On June 3 I got a frantic call from Brother Kassa advising me that PEV had decided, with all of the refugees streaming into Kinshasa from Brazzaville, to move up the campaign in Kinshasa from the end of July to June 24.  I protested mightily to PEV, since we had not yet put in an order to print the materials needed for the Kinshasa campaign, and I knew how long it could take to get the job done.  Fortunately I was able to get Thierry in the Service Center to absorb some of the time and cost of these interventions, such as dealing directly with the printer, and fortunately the materials were printed promptly and delivered to the office. 

However, on June 12 I got yet another frantic call from Brother Kassa telling me that we had to immediately get in the truck and deliver all of the printed materials to the stake centers (except for Kinshasa and Masina Stakes whose presidents work with us at the Service Center).  During the course of this 6-hour delivery run I got stopped by the traffic police and had to spend an hour in the local police station dealing with an accusation that Brother Kassa hadn’t been wearing his seat belt.  I rejected the police commander’s suggestion that I agree to pay a 35,000 FC ($40) fine, arguing that they should let us go about our work of trying to keep their children from dying of measles and polio.  Finally they gave up and let us resume our journey.

On June 19 the crisis was that Brother Kassa needed me to deliver to him at the S & I building all of the remaining training materials so he could conduct his final training session.  Incredibly, five days before the campaign was to begin, some of the ward trainers hadn’t yet given the training session to the ward volunteers.

Then at 9:30 a.m. on June 23 Brother Kassa again called telling me that he needed me to take him out to a meeting near the airport at 11:00 a.m. for the official launch of the Kinshasa vaccination campaign.  I had to tell him that I was in a meeting and that it would be impossible.  Fortunately he was able to drive his car to the meeting.  Later in the afternoon he called again to tell me that he needed me to give him $50 for his transportation costs, to produce 2,000 certificates for the ward and stake volunteers to honor their participation in the campaign, and to take him to the seven Kinshasa stake centers on June 26 to deliver the printed certificates.  I agreed, but then later told him that I would hire Felix to take them to the stake centers on his motor bike to save my time and expense.
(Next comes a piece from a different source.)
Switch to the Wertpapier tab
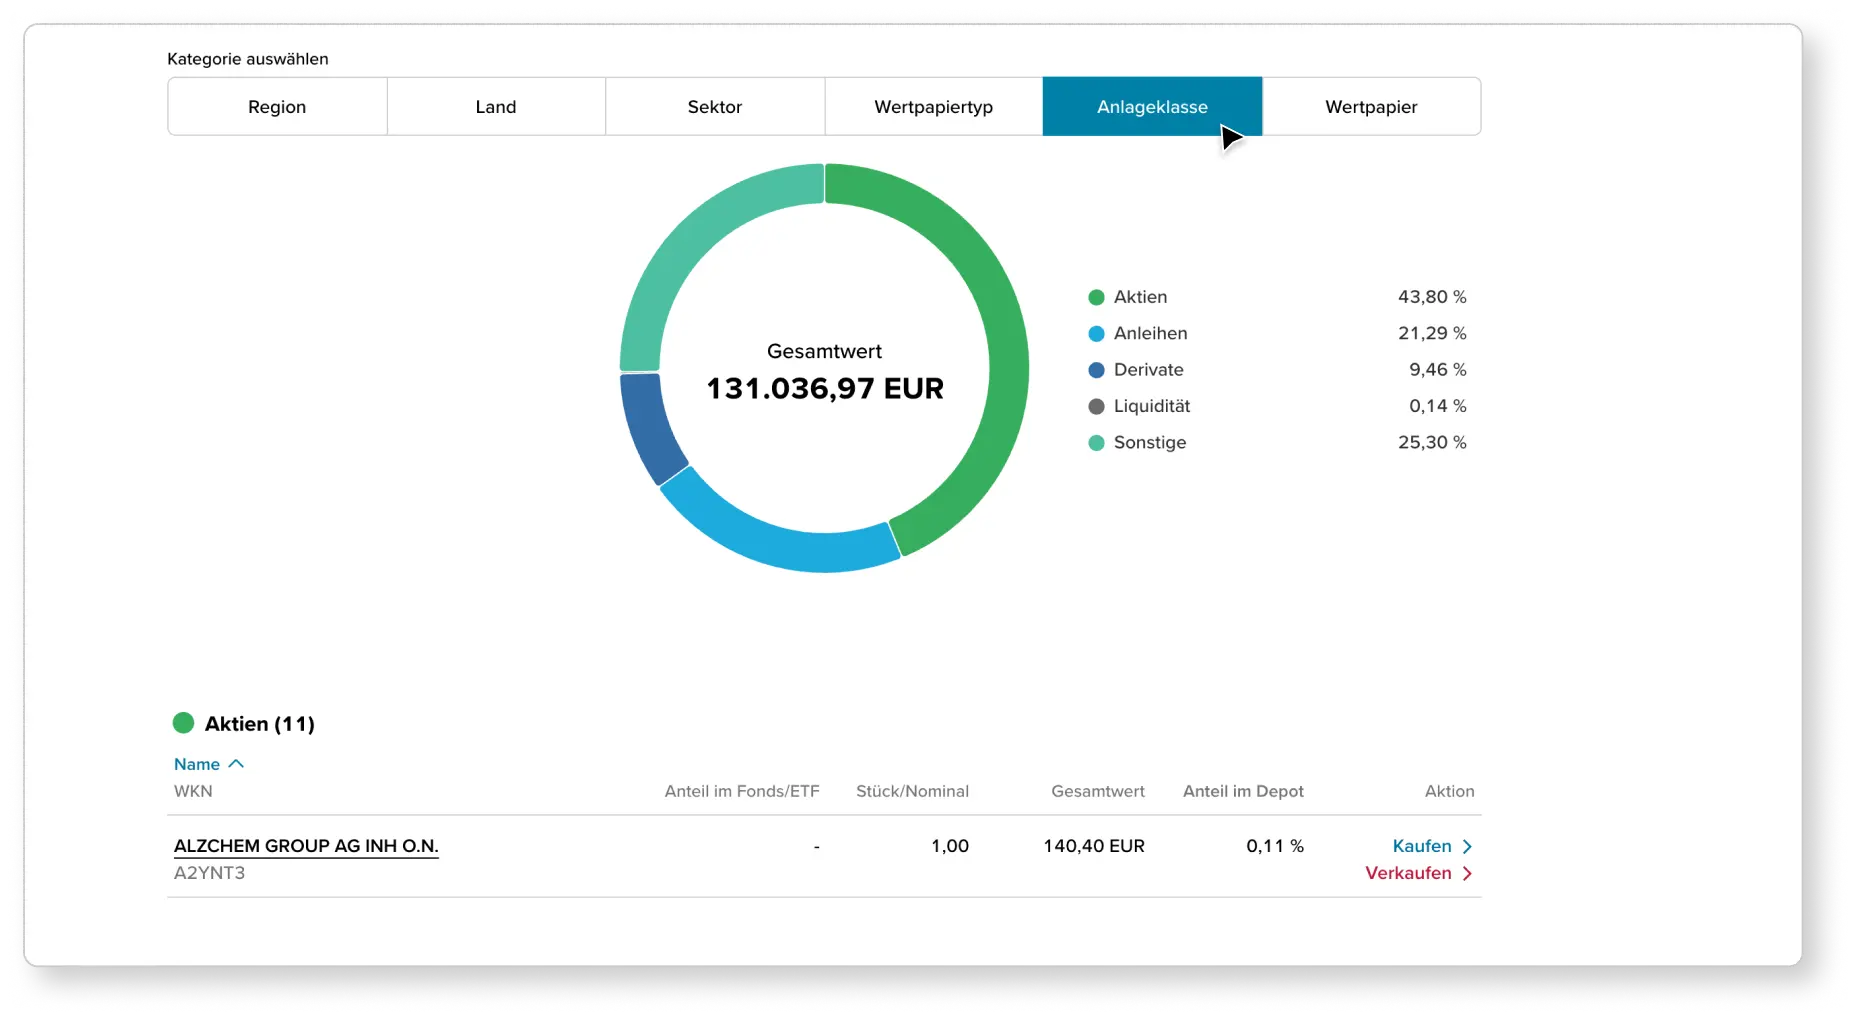Screen dimensions: 1850x1026 (1370, 106)
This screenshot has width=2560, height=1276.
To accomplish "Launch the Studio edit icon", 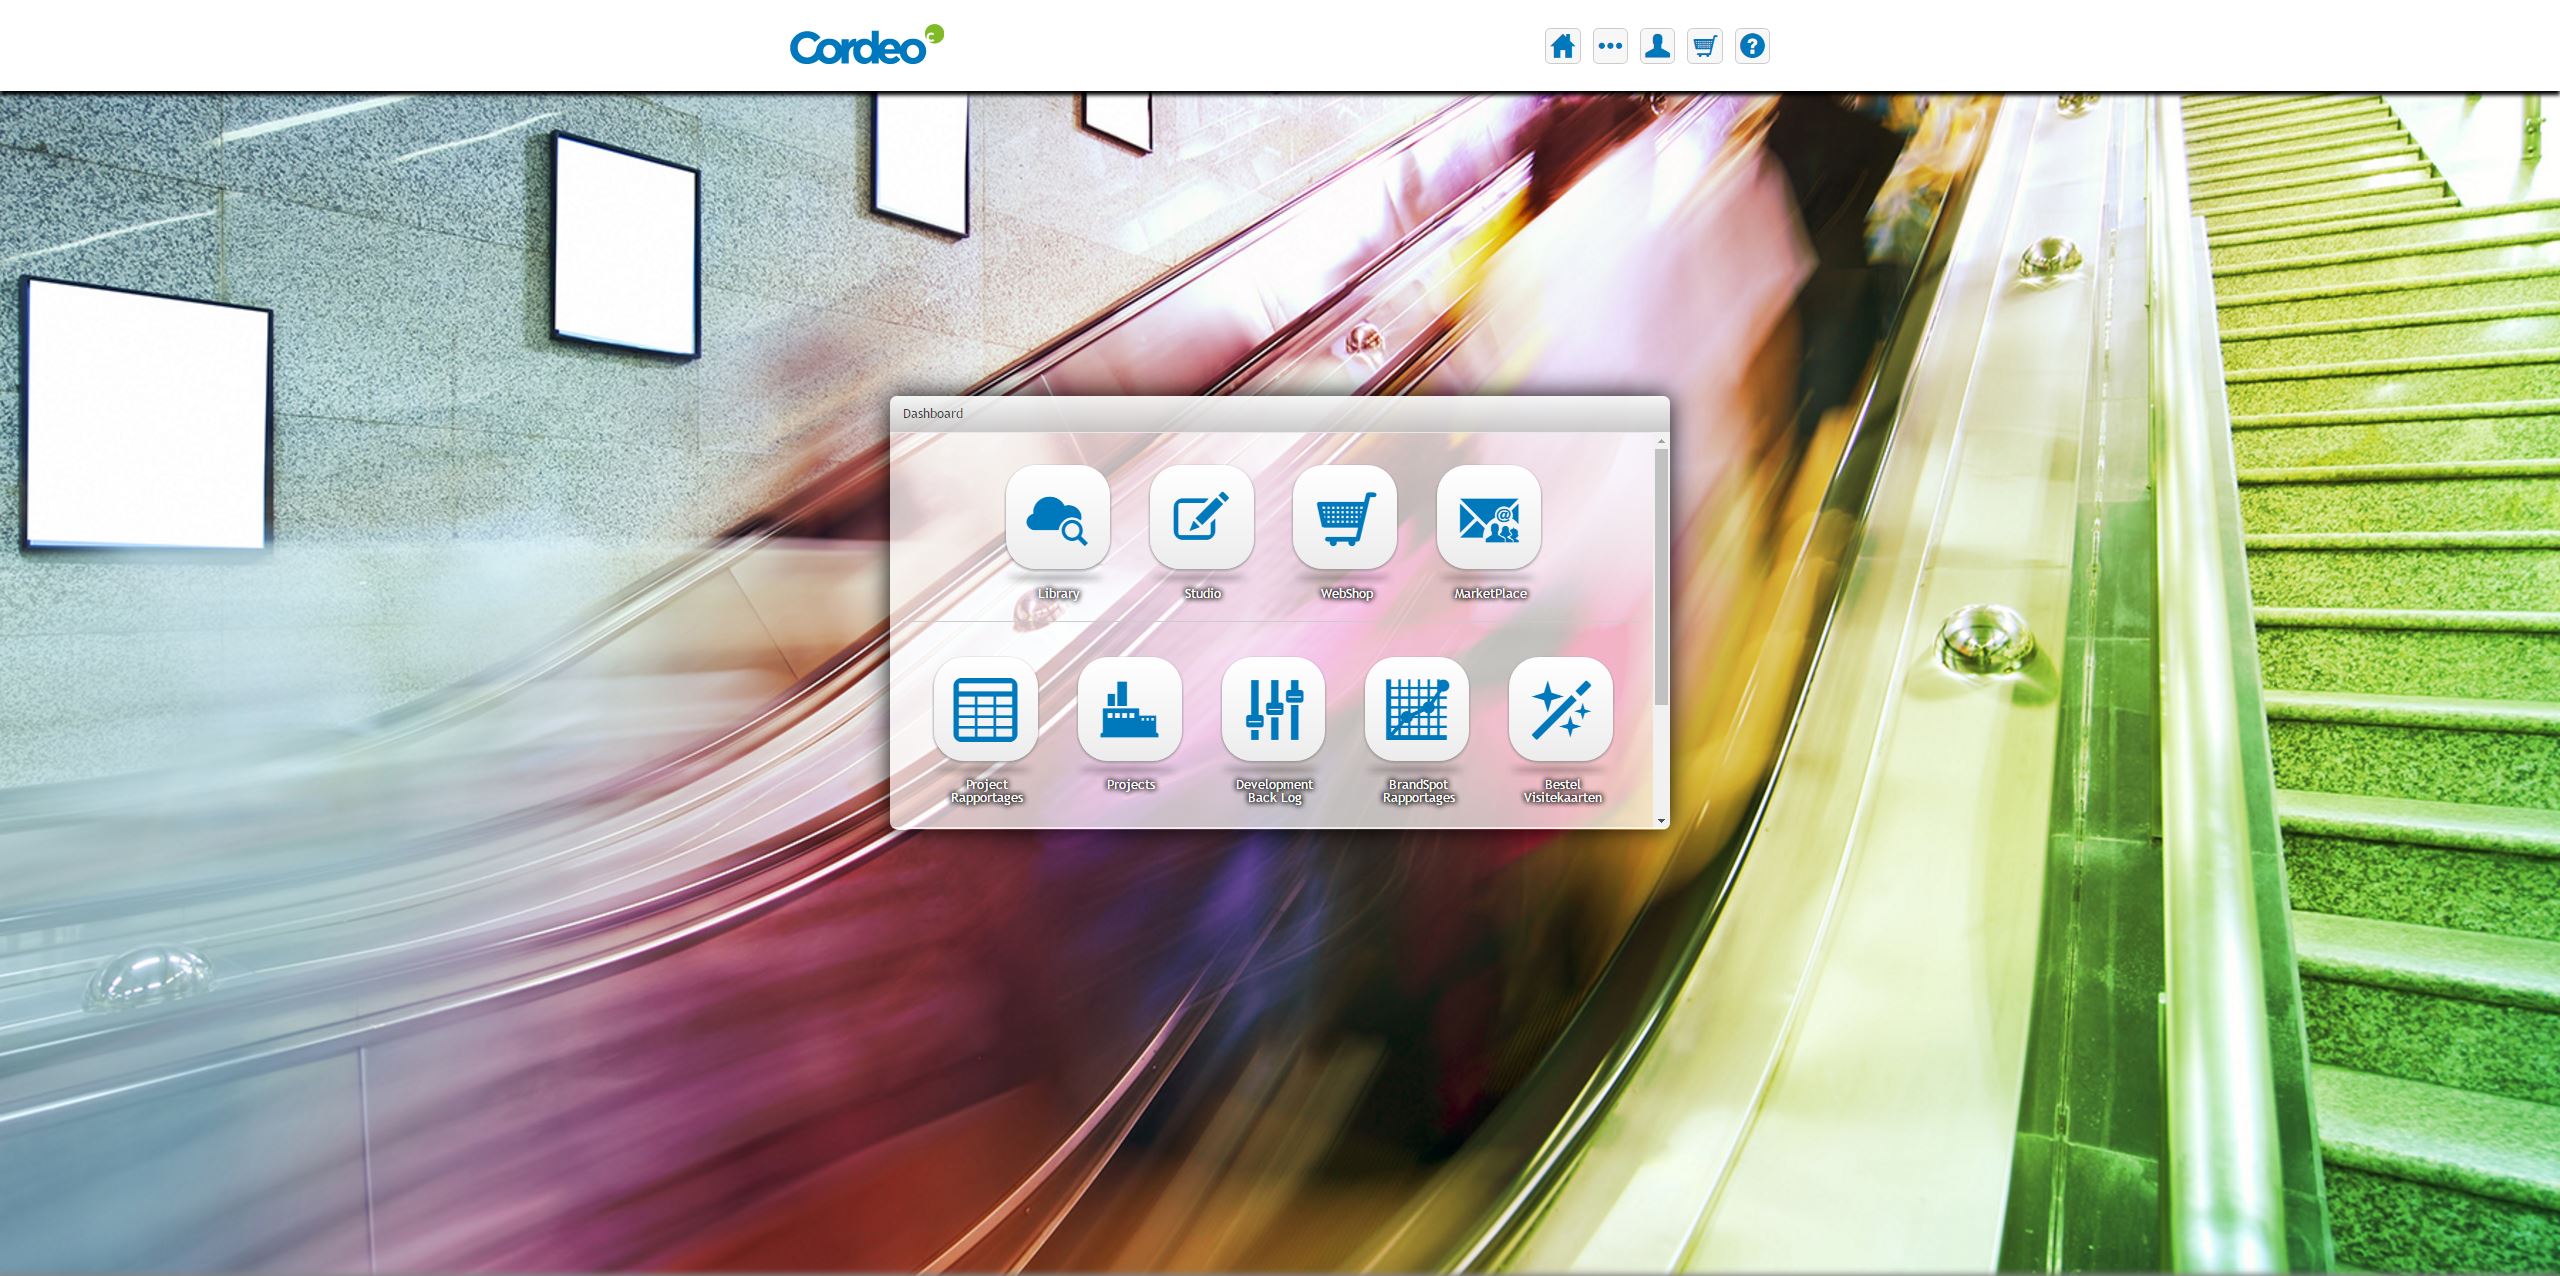I will point(1201,517).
On June 24 we were out in one of the quartiers with our friend Bonaventure of the Kinshasa Stake High Council to visit his proposed humanitarian project.  It was very gratifying to see ward volunteers with their badges in action and to see the clinics open and literature in evidence encouraging the families to get their children vaccinated.  So finally we were able to begin to see the fruits of our labors on the campaign.  We began getting reports from the bishops in Kinshasa that they had many more campaign volunteers than projected, and that a much higher percentage of children were getting vaccinated than projected by PEV.

Of course I wrote this report to convey how much unexpected work I was called upon to perform to support Brother Kassa.  But when I think how much more work I would have had to do if he hadn’t been so diligent in his calling, or if no local coordinator had been called and everything he had to do had fallen into my lap, I am very grateful for him.  Over the course of the last few months he and I had become good friends, even though I cringed every time I saw his name come up on my phone, and we had many good conversations and interesting experiences together.  I certainly will never forget the hour we spent together in the police station in the Binza district.